Homecoming
Page 4
‘Not far enough?’
Ann laughs.
‘It’s always the way,’ says Lauren.
‘Joe says we have to support Max, pay him enough so he can start a family. But we haven’t got a brass farthing. We don’t draw salaries ourselves.’
‘Well good for Joe,’ says Lauren. ‘You were always a mean beggar.’

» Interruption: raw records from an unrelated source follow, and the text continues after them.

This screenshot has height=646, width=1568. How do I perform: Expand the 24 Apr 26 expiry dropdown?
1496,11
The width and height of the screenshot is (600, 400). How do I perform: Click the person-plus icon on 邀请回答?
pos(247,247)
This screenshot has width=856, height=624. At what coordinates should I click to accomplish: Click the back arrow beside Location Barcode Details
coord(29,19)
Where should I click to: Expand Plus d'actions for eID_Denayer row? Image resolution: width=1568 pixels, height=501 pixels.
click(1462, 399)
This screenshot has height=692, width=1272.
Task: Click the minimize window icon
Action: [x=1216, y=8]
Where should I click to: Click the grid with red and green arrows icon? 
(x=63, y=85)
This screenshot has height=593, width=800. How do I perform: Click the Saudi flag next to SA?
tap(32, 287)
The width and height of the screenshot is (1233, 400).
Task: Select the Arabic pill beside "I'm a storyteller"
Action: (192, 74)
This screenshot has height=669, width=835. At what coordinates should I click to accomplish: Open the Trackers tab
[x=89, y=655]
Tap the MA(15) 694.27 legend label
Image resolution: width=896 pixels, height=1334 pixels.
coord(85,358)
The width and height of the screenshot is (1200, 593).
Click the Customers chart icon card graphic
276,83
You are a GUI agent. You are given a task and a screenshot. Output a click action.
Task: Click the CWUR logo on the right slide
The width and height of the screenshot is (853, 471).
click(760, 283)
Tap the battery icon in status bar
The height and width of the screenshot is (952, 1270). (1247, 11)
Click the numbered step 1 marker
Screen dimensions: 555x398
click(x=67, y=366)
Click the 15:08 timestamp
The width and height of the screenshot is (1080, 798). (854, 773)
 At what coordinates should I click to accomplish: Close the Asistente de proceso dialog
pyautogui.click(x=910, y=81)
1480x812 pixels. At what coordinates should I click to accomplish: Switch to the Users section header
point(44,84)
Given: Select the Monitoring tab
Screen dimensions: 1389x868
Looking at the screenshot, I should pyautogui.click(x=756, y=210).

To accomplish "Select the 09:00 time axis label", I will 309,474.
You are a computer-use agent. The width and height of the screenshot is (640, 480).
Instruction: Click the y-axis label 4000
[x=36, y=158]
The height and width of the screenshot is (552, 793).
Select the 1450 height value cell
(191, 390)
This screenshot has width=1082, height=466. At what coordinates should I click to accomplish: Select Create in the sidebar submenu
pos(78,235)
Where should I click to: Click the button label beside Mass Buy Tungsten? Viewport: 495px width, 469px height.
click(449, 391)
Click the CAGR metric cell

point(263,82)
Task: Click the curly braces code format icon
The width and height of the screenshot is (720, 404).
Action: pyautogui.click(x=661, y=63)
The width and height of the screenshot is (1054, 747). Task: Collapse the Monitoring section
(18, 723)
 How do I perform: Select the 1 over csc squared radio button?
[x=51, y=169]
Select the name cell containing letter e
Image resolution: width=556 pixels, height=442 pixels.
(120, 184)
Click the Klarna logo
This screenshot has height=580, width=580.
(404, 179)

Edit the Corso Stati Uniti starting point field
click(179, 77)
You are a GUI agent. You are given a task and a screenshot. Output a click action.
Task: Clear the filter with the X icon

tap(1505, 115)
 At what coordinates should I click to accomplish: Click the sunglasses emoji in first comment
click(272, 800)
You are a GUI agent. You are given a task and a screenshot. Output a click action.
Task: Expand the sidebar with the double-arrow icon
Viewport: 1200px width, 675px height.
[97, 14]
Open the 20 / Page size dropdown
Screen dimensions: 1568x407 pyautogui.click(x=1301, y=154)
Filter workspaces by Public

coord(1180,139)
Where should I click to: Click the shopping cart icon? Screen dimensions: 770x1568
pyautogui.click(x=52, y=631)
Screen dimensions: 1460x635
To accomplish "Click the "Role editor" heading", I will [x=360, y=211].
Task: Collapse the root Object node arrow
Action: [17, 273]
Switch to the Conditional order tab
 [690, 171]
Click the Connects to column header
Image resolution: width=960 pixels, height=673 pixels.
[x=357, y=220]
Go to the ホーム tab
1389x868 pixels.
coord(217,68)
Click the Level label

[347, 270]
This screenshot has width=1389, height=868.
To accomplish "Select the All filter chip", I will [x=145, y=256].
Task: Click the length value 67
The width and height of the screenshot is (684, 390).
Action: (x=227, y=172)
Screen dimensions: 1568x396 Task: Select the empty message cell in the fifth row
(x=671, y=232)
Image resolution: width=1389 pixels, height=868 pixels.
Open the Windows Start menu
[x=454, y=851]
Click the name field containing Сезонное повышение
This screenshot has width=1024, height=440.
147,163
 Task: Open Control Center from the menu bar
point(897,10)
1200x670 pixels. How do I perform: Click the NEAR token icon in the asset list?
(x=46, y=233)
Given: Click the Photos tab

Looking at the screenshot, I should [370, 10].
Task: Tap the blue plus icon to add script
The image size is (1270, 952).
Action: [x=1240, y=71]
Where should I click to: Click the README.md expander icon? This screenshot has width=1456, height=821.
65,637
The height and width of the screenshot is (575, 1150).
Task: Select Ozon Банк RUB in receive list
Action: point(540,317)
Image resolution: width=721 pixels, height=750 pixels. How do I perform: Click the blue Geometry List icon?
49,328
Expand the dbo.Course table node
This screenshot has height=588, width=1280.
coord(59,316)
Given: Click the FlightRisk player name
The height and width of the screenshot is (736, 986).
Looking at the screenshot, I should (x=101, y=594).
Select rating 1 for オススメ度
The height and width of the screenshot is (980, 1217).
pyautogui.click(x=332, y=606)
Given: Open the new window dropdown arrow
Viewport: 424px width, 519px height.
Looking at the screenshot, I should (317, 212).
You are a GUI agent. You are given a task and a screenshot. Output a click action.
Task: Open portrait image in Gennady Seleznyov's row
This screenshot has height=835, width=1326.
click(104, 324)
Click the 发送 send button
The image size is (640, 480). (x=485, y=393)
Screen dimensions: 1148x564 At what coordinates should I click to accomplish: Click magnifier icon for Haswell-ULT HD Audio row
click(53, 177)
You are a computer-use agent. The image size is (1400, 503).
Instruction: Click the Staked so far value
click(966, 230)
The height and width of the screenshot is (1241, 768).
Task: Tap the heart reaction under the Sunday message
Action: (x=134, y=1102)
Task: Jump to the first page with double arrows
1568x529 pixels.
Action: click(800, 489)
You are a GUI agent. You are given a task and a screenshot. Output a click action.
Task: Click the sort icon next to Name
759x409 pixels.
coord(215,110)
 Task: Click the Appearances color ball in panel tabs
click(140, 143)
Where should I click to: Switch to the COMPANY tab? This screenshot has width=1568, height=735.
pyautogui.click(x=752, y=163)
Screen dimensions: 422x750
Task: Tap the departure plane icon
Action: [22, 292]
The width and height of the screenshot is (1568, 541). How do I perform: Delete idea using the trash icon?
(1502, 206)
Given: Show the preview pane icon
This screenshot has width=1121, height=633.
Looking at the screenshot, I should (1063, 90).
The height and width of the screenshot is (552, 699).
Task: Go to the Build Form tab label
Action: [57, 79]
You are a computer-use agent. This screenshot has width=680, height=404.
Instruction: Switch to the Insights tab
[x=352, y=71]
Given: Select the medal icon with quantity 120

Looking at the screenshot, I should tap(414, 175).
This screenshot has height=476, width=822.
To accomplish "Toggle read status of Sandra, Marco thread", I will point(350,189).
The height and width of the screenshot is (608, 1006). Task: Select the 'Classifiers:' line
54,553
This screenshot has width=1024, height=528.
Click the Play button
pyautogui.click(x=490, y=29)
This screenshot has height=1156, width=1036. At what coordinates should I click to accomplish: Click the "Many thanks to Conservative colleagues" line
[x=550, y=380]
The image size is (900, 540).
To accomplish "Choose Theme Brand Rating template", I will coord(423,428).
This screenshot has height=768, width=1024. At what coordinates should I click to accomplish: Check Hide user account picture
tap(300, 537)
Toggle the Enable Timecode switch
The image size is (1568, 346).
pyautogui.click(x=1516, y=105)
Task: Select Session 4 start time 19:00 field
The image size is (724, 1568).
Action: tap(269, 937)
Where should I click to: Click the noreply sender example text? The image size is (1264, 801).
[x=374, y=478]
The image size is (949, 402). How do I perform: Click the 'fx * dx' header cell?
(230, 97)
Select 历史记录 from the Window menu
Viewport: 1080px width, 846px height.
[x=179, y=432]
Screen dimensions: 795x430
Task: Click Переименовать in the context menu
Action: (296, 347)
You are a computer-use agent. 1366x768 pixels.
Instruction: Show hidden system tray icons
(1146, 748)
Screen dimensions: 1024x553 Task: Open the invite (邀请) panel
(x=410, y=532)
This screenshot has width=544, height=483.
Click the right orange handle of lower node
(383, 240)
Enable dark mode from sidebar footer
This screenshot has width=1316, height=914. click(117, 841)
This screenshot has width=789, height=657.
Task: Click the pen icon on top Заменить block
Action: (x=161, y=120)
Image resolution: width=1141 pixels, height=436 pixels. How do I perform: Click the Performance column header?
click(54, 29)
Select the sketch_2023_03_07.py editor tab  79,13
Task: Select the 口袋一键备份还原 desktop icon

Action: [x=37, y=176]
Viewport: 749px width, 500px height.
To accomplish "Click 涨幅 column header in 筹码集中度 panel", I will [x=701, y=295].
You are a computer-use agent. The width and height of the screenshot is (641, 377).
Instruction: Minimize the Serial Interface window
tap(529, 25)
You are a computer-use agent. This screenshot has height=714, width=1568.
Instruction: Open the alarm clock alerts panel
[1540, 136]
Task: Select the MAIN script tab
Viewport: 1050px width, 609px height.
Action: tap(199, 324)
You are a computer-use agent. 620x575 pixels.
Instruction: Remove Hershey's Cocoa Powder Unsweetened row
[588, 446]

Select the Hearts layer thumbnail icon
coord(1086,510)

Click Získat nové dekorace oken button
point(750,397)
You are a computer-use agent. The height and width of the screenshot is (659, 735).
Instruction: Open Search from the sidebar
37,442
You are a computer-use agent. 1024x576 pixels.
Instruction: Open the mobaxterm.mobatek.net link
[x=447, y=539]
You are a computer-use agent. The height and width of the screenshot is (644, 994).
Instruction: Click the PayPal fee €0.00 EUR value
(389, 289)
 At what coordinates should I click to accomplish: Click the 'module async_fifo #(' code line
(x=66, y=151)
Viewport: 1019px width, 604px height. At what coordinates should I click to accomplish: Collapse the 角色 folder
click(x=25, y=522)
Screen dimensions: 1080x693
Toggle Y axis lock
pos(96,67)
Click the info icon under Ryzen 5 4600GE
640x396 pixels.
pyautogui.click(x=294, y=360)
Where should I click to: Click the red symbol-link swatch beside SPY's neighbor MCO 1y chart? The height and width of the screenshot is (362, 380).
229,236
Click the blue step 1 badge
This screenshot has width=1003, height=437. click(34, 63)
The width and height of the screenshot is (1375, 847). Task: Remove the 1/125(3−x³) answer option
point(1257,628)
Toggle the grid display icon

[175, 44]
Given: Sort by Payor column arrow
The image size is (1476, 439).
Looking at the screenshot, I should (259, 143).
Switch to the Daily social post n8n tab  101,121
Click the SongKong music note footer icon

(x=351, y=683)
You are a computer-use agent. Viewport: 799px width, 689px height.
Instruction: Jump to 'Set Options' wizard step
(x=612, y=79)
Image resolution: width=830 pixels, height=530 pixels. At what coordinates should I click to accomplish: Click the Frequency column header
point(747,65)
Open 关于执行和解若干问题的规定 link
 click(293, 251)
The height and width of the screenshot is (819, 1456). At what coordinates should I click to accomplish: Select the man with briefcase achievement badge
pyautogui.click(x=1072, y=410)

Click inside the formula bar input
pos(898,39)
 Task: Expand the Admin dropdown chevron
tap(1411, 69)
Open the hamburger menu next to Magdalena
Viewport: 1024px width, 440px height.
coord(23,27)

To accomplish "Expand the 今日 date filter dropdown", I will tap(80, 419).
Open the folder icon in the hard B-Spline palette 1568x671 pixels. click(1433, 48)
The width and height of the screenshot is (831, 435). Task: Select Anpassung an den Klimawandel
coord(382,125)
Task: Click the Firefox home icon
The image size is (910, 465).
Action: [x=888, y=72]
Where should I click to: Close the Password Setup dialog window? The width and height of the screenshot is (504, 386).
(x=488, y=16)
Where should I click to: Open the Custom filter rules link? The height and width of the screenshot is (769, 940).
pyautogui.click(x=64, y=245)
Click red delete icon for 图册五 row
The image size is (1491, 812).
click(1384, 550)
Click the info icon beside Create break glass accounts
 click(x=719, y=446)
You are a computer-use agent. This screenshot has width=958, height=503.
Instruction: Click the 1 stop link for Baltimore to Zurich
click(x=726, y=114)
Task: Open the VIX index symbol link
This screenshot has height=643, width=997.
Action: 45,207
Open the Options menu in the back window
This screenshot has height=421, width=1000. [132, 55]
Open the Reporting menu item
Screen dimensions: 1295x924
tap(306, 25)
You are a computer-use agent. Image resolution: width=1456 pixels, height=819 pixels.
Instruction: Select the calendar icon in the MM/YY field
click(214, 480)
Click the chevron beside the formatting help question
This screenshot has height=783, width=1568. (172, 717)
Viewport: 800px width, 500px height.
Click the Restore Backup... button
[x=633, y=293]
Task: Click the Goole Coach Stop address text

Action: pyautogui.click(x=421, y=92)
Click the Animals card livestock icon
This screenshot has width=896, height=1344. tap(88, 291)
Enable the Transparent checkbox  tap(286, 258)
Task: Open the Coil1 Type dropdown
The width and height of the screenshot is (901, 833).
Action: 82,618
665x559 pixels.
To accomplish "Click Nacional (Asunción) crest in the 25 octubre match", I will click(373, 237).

‘I am tight, it’s true. But why can’t Max go and find other work – shearing or labouring or summat? Supplement his income? Joe glories in it – you know, that Max is working the farm with him when most sons would wash their hands of it – but where’s the glory in a son as can’t think for himself?’
‘Arh, he loves those boys, Ann,’ says Lauren, glancing at her then back to the road. ‘Your Joe, he loves those boys more than any father I’ve seen. Bartholomew’s doing well, in’t he? And you liked that girlfriend of his, Ruby, when he brought her back.’
‘I s’pose. He’s my great white hope, is Bartholomew. But he doesn’t tell us anything.’
‘That’s boys,’ says Lauren.
‘Ruby’s smashing – Joe and I both think so – but he’s not marrying her. They’ve been together a year now and to start with it were all love’s young dream but they seem to have gone off the boil.’
‘These things do. He’s still young.’
‘Thirty-two? I had two boys by that age. This generation, they don’t commit to anything.’
They have pulled into Lauren’s drive and she is pulling on the handbrake. Neither makes a move to get out of the car.
‘Well, it’s different now. Harder for ’em,’ says Lauren.
‘And as for Max, I don’t know how that marriage works. She’s such a pudding.’
‘Raw sexual chemistry I expect,’ says Lauren and Ann laughs.
‘On that note, I think I’ll get off. Thanks for the lift.’
‘Thursday night for flower-arranging?’ says Lauren.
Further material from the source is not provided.